Unutmaya Devam Ettiğim Seyahatle İlgili Mutluluk Dersi

Birkaç hafta önce bazı arkadaşlarımla bir arkadaşımın doğum gününü kutlamak için Küba, Havana'ya gittim.

Müthiş bir yolculuktu. Ama bana defalarca kendime hatırlatmam gereken bir mutluluk dersini hatırlattı.

Bir seyahate çıkmadan önce, kaçınılmaz olarak "Gitmek çok zahmetli, güçlük ve lojistikten hoşlanmıyorum, burada kalmak çok rahatlatıcı olur" diye düşünmeye başladım.

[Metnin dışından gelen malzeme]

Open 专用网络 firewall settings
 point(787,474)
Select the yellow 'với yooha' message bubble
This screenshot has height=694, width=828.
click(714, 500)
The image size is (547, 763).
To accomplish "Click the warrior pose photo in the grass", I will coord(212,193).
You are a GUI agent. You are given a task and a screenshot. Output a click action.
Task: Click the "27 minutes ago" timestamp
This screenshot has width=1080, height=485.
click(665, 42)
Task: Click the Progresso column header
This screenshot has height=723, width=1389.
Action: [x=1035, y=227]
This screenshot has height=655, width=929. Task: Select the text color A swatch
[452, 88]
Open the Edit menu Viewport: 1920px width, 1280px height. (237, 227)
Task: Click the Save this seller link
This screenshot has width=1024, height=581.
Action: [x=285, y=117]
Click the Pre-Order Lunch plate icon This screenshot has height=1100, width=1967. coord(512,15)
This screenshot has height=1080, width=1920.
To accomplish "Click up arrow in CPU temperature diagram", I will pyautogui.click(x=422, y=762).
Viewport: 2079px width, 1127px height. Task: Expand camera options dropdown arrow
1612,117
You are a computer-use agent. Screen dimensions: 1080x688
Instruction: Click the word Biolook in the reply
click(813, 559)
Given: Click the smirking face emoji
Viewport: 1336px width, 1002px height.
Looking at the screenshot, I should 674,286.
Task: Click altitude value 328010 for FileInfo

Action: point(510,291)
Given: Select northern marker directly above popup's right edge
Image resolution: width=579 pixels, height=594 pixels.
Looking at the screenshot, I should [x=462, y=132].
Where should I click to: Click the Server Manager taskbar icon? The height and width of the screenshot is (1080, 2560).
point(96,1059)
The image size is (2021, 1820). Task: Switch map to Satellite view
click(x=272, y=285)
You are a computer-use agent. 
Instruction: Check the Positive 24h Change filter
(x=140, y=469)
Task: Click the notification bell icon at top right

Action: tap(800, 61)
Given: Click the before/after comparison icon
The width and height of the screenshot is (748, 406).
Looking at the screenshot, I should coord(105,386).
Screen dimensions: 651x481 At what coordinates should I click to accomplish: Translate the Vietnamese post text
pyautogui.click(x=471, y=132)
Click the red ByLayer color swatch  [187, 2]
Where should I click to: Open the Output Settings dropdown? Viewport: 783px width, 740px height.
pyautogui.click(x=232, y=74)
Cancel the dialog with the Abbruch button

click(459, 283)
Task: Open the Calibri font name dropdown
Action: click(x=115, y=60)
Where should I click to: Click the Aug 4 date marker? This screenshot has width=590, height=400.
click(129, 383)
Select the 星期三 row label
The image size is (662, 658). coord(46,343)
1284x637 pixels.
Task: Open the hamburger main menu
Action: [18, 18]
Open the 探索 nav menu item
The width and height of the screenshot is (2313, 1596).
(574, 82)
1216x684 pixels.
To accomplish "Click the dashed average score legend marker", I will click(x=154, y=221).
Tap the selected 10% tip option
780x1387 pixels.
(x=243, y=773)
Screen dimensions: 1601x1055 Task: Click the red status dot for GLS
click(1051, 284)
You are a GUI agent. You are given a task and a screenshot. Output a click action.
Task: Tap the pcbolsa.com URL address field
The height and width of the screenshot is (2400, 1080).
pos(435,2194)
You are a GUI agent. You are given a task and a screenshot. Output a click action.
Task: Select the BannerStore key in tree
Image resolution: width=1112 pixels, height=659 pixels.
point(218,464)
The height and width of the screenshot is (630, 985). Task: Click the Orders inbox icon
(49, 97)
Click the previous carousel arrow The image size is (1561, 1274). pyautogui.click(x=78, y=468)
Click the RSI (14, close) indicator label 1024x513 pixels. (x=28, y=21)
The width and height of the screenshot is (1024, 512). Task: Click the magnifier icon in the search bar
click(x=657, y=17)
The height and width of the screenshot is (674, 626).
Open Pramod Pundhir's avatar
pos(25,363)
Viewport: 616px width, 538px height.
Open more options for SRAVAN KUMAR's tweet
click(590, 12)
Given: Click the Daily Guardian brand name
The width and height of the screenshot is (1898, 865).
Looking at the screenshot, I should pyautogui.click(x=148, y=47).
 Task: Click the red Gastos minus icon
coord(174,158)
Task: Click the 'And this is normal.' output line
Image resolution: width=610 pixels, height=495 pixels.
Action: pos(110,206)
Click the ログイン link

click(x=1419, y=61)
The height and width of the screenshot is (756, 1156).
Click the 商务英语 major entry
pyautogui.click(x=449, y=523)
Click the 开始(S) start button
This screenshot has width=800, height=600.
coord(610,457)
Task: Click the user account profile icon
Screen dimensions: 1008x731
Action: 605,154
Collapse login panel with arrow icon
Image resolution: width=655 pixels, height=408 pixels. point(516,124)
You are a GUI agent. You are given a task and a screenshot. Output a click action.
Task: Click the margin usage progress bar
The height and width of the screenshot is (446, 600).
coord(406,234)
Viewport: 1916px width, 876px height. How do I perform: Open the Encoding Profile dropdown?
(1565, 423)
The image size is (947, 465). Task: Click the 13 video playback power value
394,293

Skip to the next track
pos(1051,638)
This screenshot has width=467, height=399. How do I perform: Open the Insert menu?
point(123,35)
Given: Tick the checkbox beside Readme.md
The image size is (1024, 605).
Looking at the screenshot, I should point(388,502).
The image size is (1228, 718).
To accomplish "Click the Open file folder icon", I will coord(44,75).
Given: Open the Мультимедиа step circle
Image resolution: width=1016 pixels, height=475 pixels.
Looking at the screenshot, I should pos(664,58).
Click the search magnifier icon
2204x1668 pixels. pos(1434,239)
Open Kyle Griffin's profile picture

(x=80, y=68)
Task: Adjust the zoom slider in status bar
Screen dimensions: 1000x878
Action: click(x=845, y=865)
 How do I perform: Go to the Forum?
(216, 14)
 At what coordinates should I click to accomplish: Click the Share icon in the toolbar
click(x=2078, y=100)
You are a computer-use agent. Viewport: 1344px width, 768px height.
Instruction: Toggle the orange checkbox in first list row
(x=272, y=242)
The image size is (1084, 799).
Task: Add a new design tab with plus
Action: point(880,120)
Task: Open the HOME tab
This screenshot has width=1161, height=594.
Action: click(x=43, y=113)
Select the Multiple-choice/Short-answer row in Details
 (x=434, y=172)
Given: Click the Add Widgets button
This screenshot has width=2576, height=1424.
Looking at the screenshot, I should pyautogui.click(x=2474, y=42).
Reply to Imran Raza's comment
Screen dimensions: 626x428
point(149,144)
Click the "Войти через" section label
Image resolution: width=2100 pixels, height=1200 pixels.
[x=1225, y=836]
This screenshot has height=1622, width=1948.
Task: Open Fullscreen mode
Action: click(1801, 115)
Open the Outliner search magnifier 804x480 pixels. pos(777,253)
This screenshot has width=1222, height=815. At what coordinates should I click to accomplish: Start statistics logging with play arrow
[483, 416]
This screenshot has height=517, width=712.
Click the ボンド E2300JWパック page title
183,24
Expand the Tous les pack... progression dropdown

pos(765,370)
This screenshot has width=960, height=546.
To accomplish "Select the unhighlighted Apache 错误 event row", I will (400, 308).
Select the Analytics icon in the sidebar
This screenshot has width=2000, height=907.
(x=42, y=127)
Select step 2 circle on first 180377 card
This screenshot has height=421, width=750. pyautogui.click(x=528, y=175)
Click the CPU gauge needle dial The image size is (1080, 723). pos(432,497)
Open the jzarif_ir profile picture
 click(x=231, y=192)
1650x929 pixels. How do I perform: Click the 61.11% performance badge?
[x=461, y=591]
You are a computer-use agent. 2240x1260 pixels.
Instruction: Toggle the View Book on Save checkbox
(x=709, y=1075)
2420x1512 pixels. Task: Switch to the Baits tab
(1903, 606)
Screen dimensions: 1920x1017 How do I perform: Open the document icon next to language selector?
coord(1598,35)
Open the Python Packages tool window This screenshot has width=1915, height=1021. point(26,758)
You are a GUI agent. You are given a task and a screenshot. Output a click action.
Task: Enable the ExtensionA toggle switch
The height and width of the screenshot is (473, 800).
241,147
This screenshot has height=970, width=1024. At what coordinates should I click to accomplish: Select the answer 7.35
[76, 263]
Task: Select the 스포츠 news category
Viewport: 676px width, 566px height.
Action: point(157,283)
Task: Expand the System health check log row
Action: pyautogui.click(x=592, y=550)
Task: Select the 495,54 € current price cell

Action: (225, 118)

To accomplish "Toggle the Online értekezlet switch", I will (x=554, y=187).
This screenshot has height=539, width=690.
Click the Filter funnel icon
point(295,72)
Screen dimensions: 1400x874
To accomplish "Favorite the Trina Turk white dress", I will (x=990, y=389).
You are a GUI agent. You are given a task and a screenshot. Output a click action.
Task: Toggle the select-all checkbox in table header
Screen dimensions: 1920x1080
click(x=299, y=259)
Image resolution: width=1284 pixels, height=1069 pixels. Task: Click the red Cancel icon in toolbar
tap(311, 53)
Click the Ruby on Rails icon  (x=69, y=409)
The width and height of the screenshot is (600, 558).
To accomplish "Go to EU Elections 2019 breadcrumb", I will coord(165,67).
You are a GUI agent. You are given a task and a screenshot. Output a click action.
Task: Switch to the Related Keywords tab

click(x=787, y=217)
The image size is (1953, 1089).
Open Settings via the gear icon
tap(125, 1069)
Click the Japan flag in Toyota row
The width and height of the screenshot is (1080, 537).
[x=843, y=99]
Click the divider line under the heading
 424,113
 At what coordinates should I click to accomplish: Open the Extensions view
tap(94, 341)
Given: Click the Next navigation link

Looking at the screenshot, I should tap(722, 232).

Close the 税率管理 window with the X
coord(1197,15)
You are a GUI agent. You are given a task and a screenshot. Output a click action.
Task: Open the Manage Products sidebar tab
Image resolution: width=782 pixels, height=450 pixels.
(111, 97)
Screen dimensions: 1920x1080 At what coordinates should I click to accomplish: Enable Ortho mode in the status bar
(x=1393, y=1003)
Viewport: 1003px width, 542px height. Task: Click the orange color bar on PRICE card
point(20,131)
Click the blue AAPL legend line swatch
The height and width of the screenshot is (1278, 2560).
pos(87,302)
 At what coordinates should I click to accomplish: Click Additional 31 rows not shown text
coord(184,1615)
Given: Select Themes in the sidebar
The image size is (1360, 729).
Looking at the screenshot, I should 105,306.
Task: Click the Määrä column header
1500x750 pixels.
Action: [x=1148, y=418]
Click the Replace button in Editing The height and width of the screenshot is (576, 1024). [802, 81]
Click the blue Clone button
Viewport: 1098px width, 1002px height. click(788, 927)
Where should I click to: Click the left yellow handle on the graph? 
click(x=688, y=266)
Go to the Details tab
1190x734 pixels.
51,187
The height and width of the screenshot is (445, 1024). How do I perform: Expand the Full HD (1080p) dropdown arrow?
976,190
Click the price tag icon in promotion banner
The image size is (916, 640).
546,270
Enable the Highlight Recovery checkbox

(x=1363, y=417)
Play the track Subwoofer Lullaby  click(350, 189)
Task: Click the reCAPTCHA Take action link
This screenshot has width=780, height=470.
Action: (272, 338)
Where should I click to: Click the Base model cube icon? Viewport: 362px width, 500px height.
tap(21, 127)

Tabii ki anlıyorum ne kadar şanslı Seyahat etme fırsatım olacak (özellikle Küba'ya). Bunu asla unutmam.

Ama ben doğal olarak seyahati seven biri değilim; Aşinalık ve rutini sevme eğilimindeyim. Ben pek maceracı değilim.

Ancak bir yolculuk başladığında - her seferinde - ben çok mutlu. Zaman zengin ve yavaş görünüyor. İlginç insanlarla tanışıyorum ve ilginç şeyler yapıyorum. Dünyayı öğreniyorum. En yaygın nesneler bile - bir market rafındaki eşyalar, arabalar, tabelalar - ilgi çekicidir.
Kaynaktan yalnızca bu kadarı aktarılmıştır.